▶ **Given problem**:
Output only the material from the line containing "Given: Click the Format Painter brush icon" through the line containing "Looking at the screenshot, I should (44, 74).", inclusive, with "brush icon" swapped for "paintbrush button" and nothing else changed.

▶ **Recorded data**:

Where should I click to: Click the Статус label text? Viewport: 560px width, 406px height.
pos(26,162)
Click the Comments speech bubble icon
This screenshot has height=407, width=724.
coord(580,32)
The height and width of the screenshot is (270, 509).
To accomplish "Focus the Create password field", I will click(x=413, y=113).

...

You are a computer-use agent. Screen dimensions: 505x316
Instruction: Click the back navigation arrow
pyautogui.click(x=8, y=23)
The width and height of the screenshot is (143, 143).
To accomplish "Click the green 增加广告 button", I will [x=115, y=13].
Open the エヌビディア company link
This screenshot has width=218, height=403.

...

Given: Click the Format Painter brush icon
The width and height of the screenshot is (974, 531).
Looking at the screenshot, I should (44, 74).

▶ **The output**:
Given: Click the Format Painter paintbrush button
The width and height of the screenshot is (974, 531).
Looking at the screenshot, I should (44, 74).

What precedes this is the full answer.